(Quoted passage):
When the horror of what happened to the
Horizon’s crew sinks in and makes some members of the audience nearly puke, Miller orders the survivors back to the
Lewis & Clark, Weir disappears and Peters is killed in a fall which lands her broken body in the gravity drive room. Weir discovers her corpse and is confronted by the specter of his wife Claire, who pays her disloyal, wandering husband back for her suicide and abandonment by ripping both his eyes out. Now totally blind and mad (but somehow still able to see), Weir destroys the
Lewis & Clark with a hidden bomb, taking Smith and Cooper along with it and gets himself sucked out of the ship when Miller and Starck attack him.
By purging his suit, Cooper, clinging to the
Lewis & Clark’s debris, manages to make it back to the
Horizon and the three survivors plan to escape. The corridors become awash in blood, the central tank explodes (reminiscent of the elevators disgorging a torrent of blood in
The Shining) and Miller is trapped in the gravity room by the spectre of Corrick who is literally the Burning Man. Corrick reveals himself to be Weir, now re-incorporated and with his eyes back in place and after a brutal scuffle, Miller detonates the bombs in the main corridor, sending himself and Weir straight to hell through the black hole.

[Stored data entries]
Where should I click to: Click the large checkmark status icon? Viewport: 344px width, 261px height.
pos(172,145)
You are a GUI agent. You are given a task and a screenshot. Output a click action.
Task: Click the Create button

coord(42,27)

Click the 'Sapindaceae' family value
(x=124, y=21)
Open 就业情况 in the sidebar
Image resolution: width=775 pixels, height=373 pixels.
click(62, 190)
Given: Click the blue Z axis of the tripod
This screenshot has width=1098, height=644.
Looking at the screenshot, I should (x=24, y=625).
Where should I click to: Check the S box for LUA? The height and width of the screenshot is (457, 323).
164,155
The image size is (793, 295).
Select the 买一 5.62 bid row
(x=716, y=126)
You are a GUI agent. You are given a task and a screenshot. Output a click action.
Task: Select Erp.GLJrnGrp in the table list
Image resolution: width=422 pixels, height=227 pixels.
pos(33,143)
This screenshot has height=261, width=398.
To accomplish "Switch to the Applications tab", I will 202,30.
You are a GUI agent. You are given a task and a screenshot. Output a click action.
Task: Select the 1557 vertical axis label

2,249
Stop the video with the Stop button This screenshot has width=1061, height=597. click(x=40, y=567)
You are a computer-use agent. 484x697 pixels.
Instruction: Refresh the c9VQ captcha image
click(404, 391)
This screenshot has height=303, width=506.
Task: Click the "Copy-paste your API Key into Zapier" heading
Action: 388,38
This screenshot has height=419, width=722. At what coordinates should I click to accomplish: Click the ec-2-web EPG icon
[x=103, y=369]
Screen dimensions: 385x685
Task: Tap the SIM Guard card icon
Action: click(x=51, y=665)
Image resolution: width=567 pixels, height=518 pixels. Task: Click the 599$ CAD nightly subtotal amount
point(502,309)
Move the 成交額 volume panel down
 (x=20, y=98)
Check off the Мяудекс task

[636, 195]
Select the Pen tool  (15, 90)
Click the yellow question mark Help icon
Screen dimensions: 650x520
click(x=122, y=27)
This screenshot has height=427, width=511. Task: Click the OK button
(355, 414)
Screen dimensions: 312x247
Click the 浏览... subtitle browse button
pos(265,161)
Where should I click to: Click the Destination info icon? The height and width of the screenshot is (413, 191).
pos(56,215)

(Your task):
Please continue the plot summary about the Horizon and the Lewis & Clark, starting right after its final sentence. The listing above is separate material and is unrelated to the plot summary.

(Task output):
Almost three months later, the survivors of the debacle are found in the grav-couches by a rescue team, one of whom tells Starck that “They’re fine, they’re with us. You’re with us!” and flips his visor up to reveal Weir………………….
Liberate tutemei……..ex inferis…..This was the first film that I saw advertised on the internet ~ this was also the first time that I ever used the net. It was rated 18 in South Africa and for some odd reason, I chose to walk to the cinema, rather than take my car. That was a choice that I later regretted as the film started at 22h00 and I only got home after midnight, walking five miles with the horrific images from this film pounding in my head. The bed never felt so good, but I slept with the light on that night. With my Teddy bear, I should add.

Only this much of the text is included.